Today between 2 and 4 am I watched a film – no, sorry, let me rephrase that: I saw a 1988 Hollywood movie on the MGM channel called The Moderns set in a mythical Paris of the twenties that must have cost nothing to shoot: if we were not in bars with a suitably drunk Ernest H, we were in posh flats where Gertrude S and la Toklas held sway. Since there was a heavy peppering of (dubiously accented) French I understood most of it, what a relief: nasal Yankee drawl is still an uphill climb for me – not to mention current submachine-gun mumblings in the sub-lingo: articulating has definitely gone out of fashion in filmdom.
The flick had its moments and could have been fun but for the intrusion of censorship at an indecent level.
We are used to being treated like babies torn off mother’s breast in the name of spurious Asian values, with boobs and cunts and arses routinely blurred out along with fags in the mouth and guns to the head, but this really took the cake: no actresses’ boobs exposed, not even deep cleavage, but in those artistic dens and millionaire flats, the walls were totally covered with mostly nude paintings by the likes of Modigliani, and guess what? Painted boobs and cunts and arses were covered up with opaque oval ectoplasms, blobs so huge you could hardly see the painting at all, so huge that they erased half the faces of the actors standing before them. How preposterous! Anyway, after a while, the fun was in spying bits of painted nudity that for a split second escaped the sperm spurts of the culture pricks, whoever they are.
On another front, the Bangkok Post on Sunday had an exposé on the nice racket of our worthy thetsakit, those city inspectors that pounce on littering foreigners at 2000 baht a cigarette butt when they are not figuring out how to squeeze taxes out of street sellers.
That reminded me of a couple of encounters with their predecessors, the regular police, which, as everyone knows, have their suppression week or month of this or that criminal activity on a rotating basis, as they allegedly don’t have the manpower to handle all crimes at once, which in turn makes all sorts of crimes blossom and bear dividends without which they wouldn’t make ends meet.
If I can help it, I never go to Khao San Road, that den of scruffy farang and Thai riffraff attracted to their cash like blue flies are to turds, but one fine afternoon three years ago I happened to walk the length of it from Thanao Road looking for some place where I could drop the butt of the cigarette I’d just smoked. It had grown cold between my finger and thumb. About fifty yards from the end of the road, in desperation and against my principles I discreetly let go of it in the gutter. Within seconds, a cop was tapping me on the shoulder, the telltale butt between finger and thumb brandished to my very nose. Knowing exactly what awaited me I smiled broadly and told him in Thai: ‘Yes, it’s mine, but I’m finished with it, you can have it.’ He said nothing to that impertinence but pressed me to visit the police kiosk at the corner. There a placard in two languages told me the extent of my crime in its weird formulation: ‘not exceeding 2000 baht’. A little parley went on with the bulky officer sitting there and I was fined two hundred baht against a receipt, which I framed.

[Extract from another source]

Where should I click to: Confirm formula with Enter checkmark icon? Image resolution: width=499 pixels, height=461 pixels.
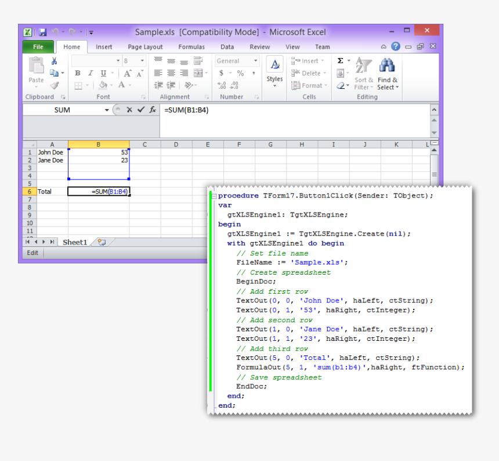pos(140,110)
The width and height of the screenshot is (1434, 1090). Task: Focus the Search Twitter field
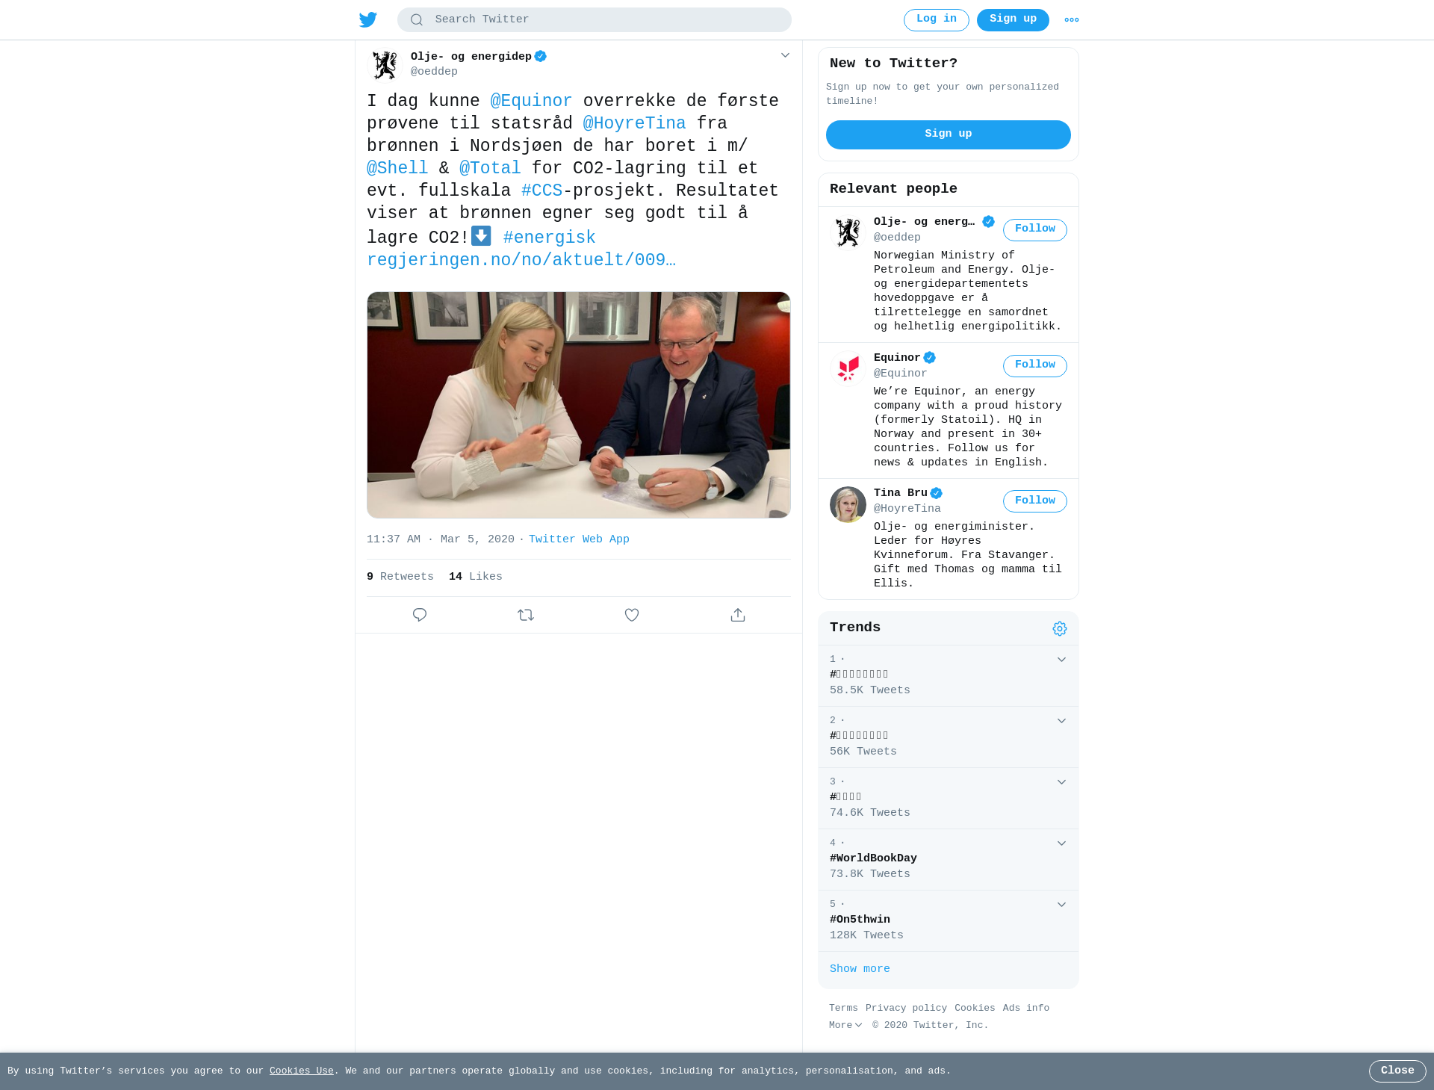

Since then I’ve made sure to slip my butts into the holes of gutter slabs or grids where they can’t be retrieved and used as evidence. Only a few months later, in a nearby street, I’d just done that when a fat, Ray-Ban’ed police sergeant on a motorbike pulled up short in front of me. He accused me of littering. I courteously told him I’d disposed of the butt properly. As he wouldn’t accept this and quoted some imaginary law article to convince me of a crime, I ostentatiously took out my notebook and my pen and calmly peering at his chest took down his name and rank. He fled the scene. The phat thai couple next door told me he was well known for scouring the streets in search of littering farang to plunder. I wonder if he still does: those thetsakit racketeers must be giving him unfair competition.